All statistical models are wrong
Yes, you are reading that correctly. All models are wrong. Models approximate reality, they are not reality itself. Therefore, they are wrong…even when they are right.
Wait…what the heck?
Let me explain with an example. Imagine we are modeling how much revenue a sales person will generate in a month. What factors do you think would be important? A few could be:
- How much experience the sales person has (x1)
- The average income of customers in the sales territory (x2)
- The number of sales calls in that month (x3)
Lets imagine that you can use those three factors to model how much in revenue they would generate. A linear regression model with an adjusted R squared of 0.7 could predict 70% of the variation in their performance. That would make a model that is quite accurate for real world scenarios.
If we typed it out, it would look like this:
y = a*x1 +b*x2 +c*x3 + error
What we are saying is that revenue (y) is equal to a calculated coefficient (a) times their experience (x1) + a coefficient (b) times the average income (b), etc… + a y intercept sometimes called the error, remainder, or residual. (The very fact that the name can be “error” should be a clue about models being “wrong.”)
With an adjusted r square of 0.7, we’ll probably see predictions of ~$70k to $130k if the actual answer is $100k.
Sometimes, it will predict the exact number. For salesperson 24601 it predicted a revenue of $118k in September of 2018 and that salesperson hit exactly $118k! Is that model “wrong?”
Yes. Every single time it is wrong. Even when its prediction is correct.
Do you understand why? Because the model cannot possibly be true. Their revenue does not actually equal their experience times a coefficient, avg. income times a coefficient, number of sales calls times a coefficient. It doesn’t. There are an infinite number of other factors that go into real world performance.
Is it important that all models are wrong?
Yes, it is important to realize that. Modelers can get so confident in their models that they forget that they are not reality.
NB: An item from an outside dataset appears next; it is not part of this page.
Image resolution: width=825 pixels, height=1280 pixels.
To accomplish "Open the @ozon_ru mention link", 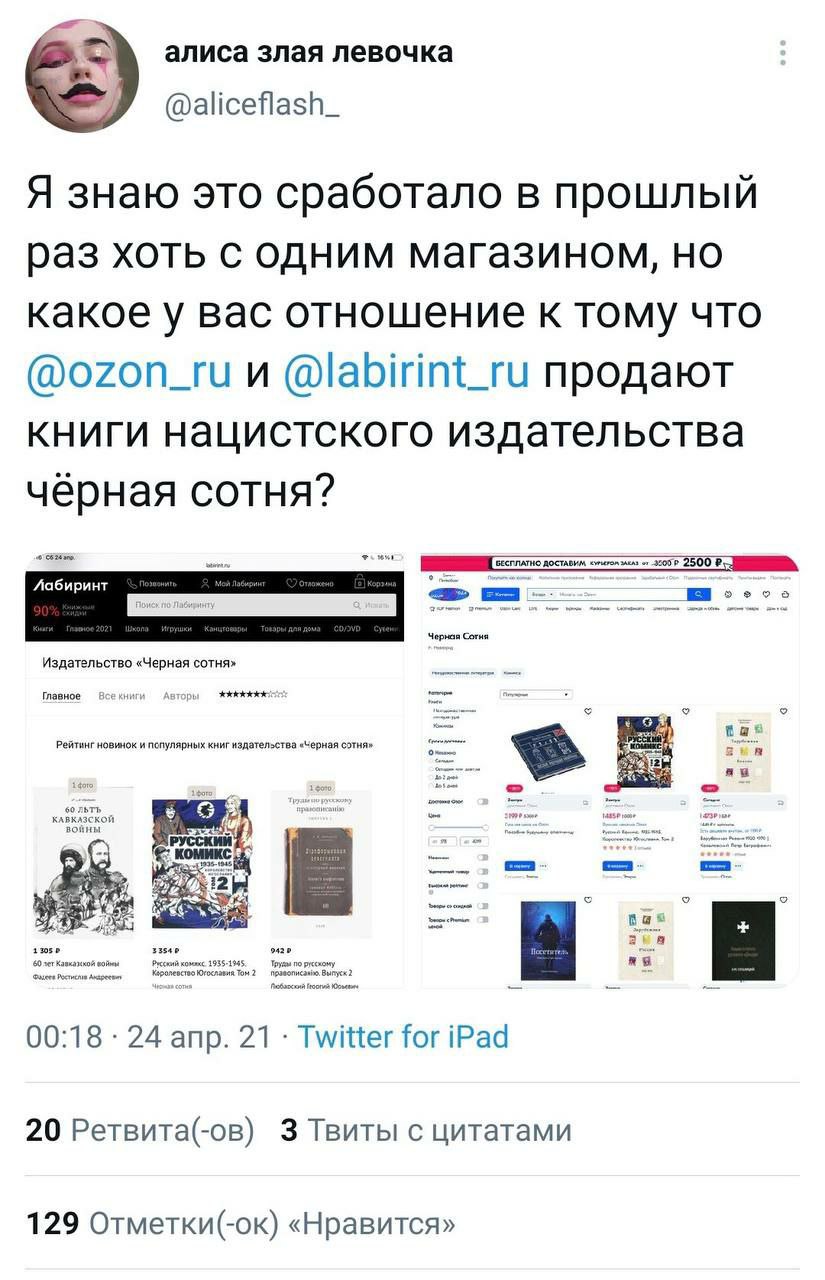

Some people claim that overconfidence was a cause of the financial crash in 2008. Traders were overconfident in the models that they took risks which were too large. That sounds logical, and may be correct, but any data nerd will tell you that it is exceptionally rare for there to be a single cause to any large result in a complex system.
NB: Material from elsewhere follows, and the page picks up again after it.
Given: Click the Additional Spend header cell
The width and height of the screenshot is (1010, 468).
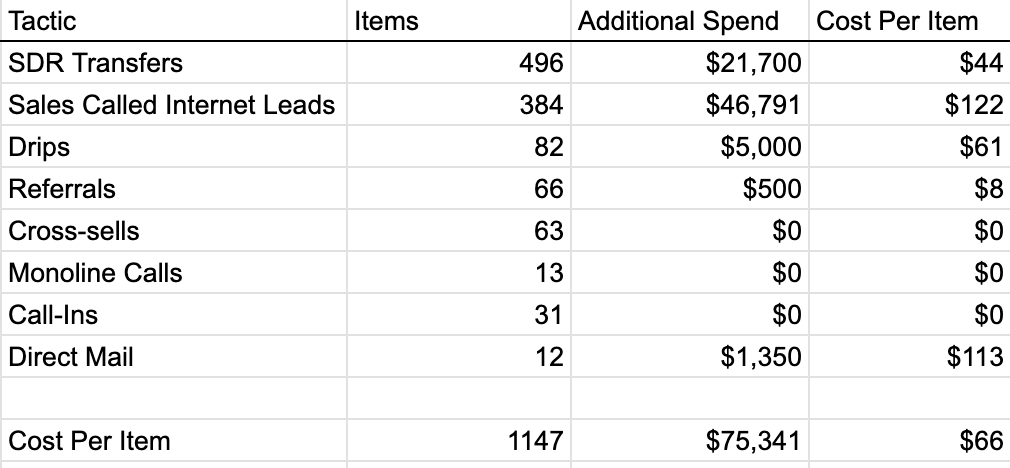Looking at the screenshot, I should [x=689, y=21].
However, there are plenty of times when unforeseen interactions or relationships between causes lead to massive effects. The fact that foreclosures were seen as independent events in the models, but are not independent in reality was absolutely a reason why the risks of credit default swaps were under priced.
Some models ARE useful
In fact, many models are useful. Models are not new, and many have been in place in industries like insurance for a long time.
There are a myriad of ways to test whether a model is useful. A modeler needs to understand the ramifications of different errors (type 1 or type 2). There are a myriad of tests and metrics to determine a model’s performance. Here is a solid article on several tests and their uses:
In fact, the author of the original quote George Box, later clarified, “the practical question is how wrong do they have to be to not be useful?”
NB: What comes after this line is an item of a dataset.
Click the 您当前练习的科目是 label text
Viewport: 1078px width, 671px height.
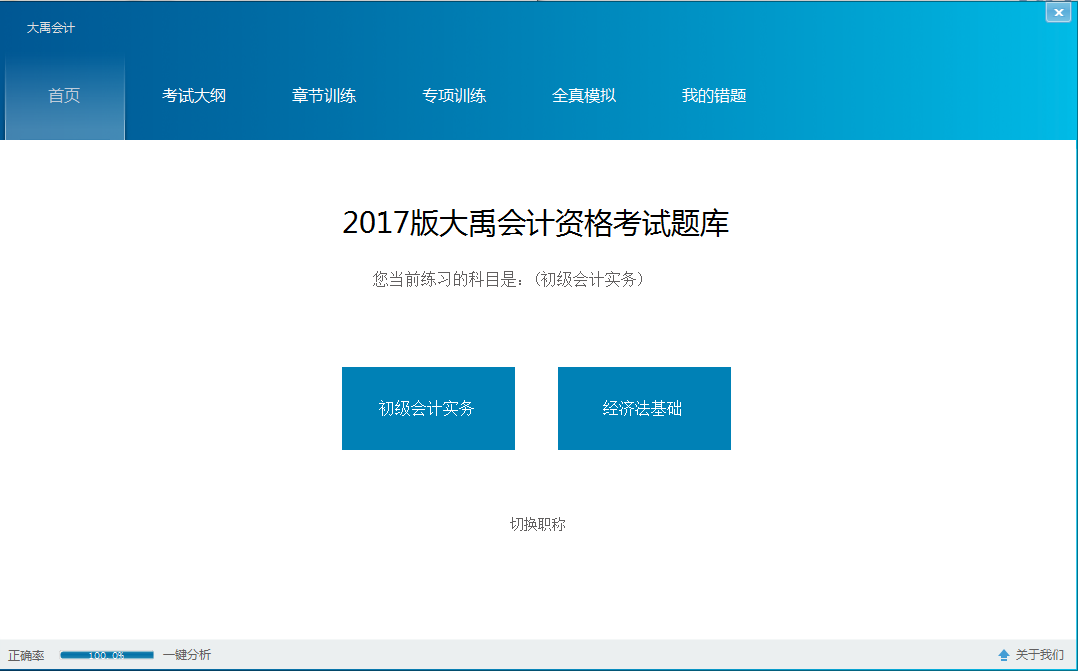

Answering that question is WAY more complex than it sounds. It involves a combination of statistical evaluations combined with business realities. The metrics in the article above are a good start, but you also need to know which ones to use based on the situation.
I am not sure I feel qualified to write an in-depth article on answering how wrong a model has to be in order to not be useful. However, I agree with Roman Josue de las Heras Torres when he commented (LinkedIn post below), “I think this is a principle tightly tied to the Occam’s Razor principle. It is our job to find models which can be simple enough and useful to solve or simplify a problem.”
Bradford Salyer also added a good point when he brought up that, “models are helpful to…understanding how your business and assumptions evolve over time.” This ties to the problem of concept drift, which can be impactful and difficult to deal with as a modeler. Modeling situations involving human behavior has this issue because people often change their behavior due to the results of the model.
Imagine a retailer has a model to direct employees to fix out of stocks. If the model tells a store employee to go fix the toilet paper display three weeks in a row, that employee is probably going do it on week 4 regardless of what the model says to do. When that happens the model stops working because the problems it predicts are preempted.
How does a modeler get around a problem like the retail example I described?
Seriously, I am asking…how do you personally deal with that? That is an example of something I personally worked on, and it required us to make the model very narrow in order to be useful for more than a few weeks. I would love to hear thoughts on what we could have done differently.